O calendário marcava o dia 10 de Julho de 2016. Um Domingo de Verão, quente e húmido – coisa rara em Londres – e com vários afazeres na agenda. Portugal voltava a uma final do Euro, 12 anos depois, e eu, juntamente com os meus três flatmates, um holandês, um escocês e uma cazaque – não, não é uma anedota – tinhamos organizado um churrasco no nosso rooftop no coração de Shoreditch. Vinham algumas dezenas de amigos, muitos franceses, e havia que comprar carne suficiente. Um amigo argentino, habituado ao carvão, às facas e aos cortes da vaca, pôs, gentilmente, as mãos nas brasas e alimentou-nos a todos.
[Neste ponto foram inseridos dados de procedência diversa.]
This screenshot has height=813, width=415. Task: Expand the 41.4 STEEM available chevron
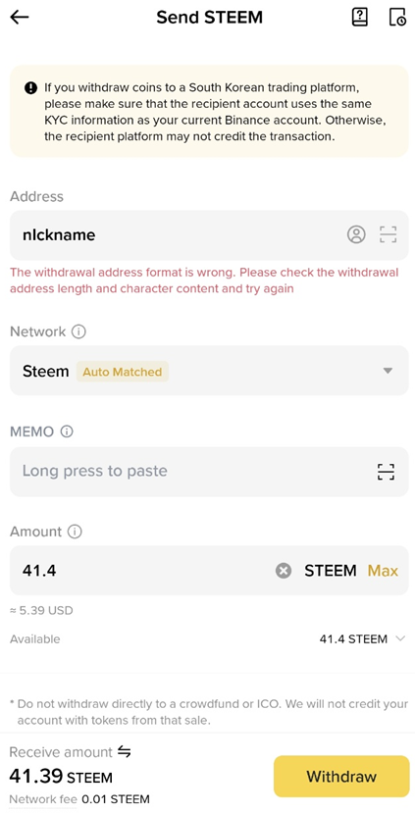400,638
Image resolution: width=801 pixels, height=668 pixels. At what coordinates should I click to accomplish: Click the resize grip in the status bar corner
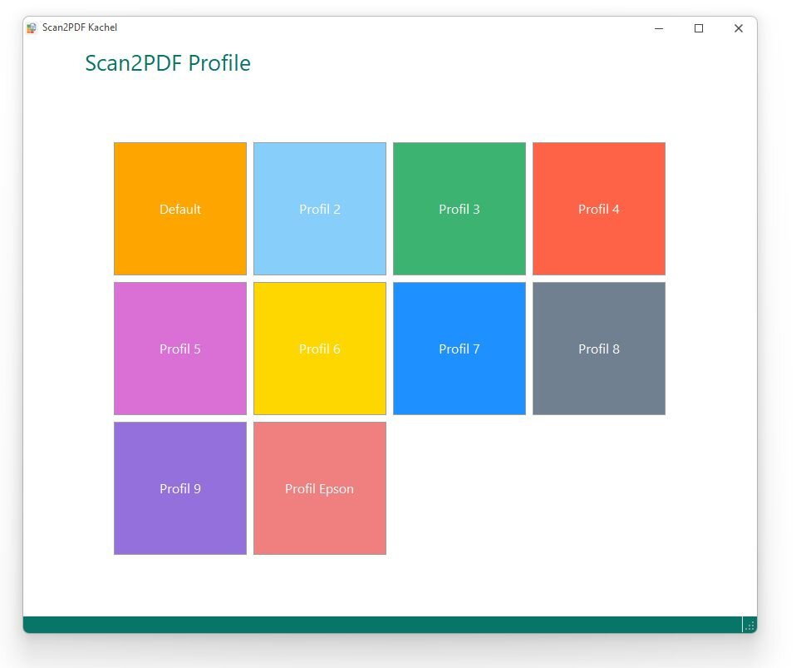point(749,626)
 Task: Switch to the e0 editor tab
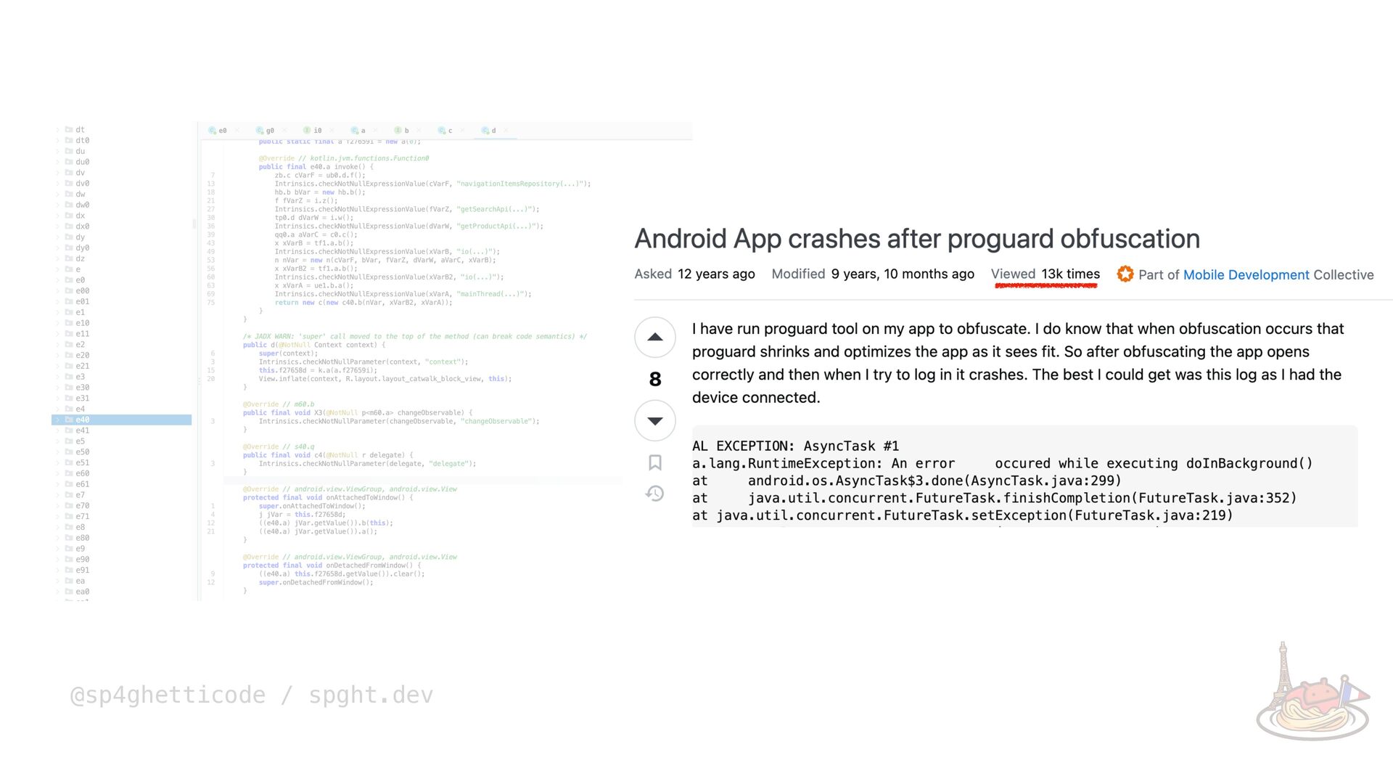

O Éder marcou, Portugal venceu, a Selecção levantou a taça e entrou no olimpo do futebol. Entretanto, centenas de adeptos portugueses irromperam do alcatrão e inundaram a High Street. A dada altura, a Laura, uma amiga francesa coberta de suor, pena e lágrimas, diz-me, e traduzo: “Que injustiça. Precisávamos tanto de ter ganho o Euro. Era essencial para unir o país.” A reflexão, pertinente, mostrava as vergonhas de um país, parcialmente polarizado, a menos de um ano de ir às urnas. Na altura – talvez porque ligue pouco, perceba ainda menos, e só veja futebol em Euros e Mundias – percebi que aquela final era, sobretudo, uma necessidade contemporânea de unidade e orgulho nacionais.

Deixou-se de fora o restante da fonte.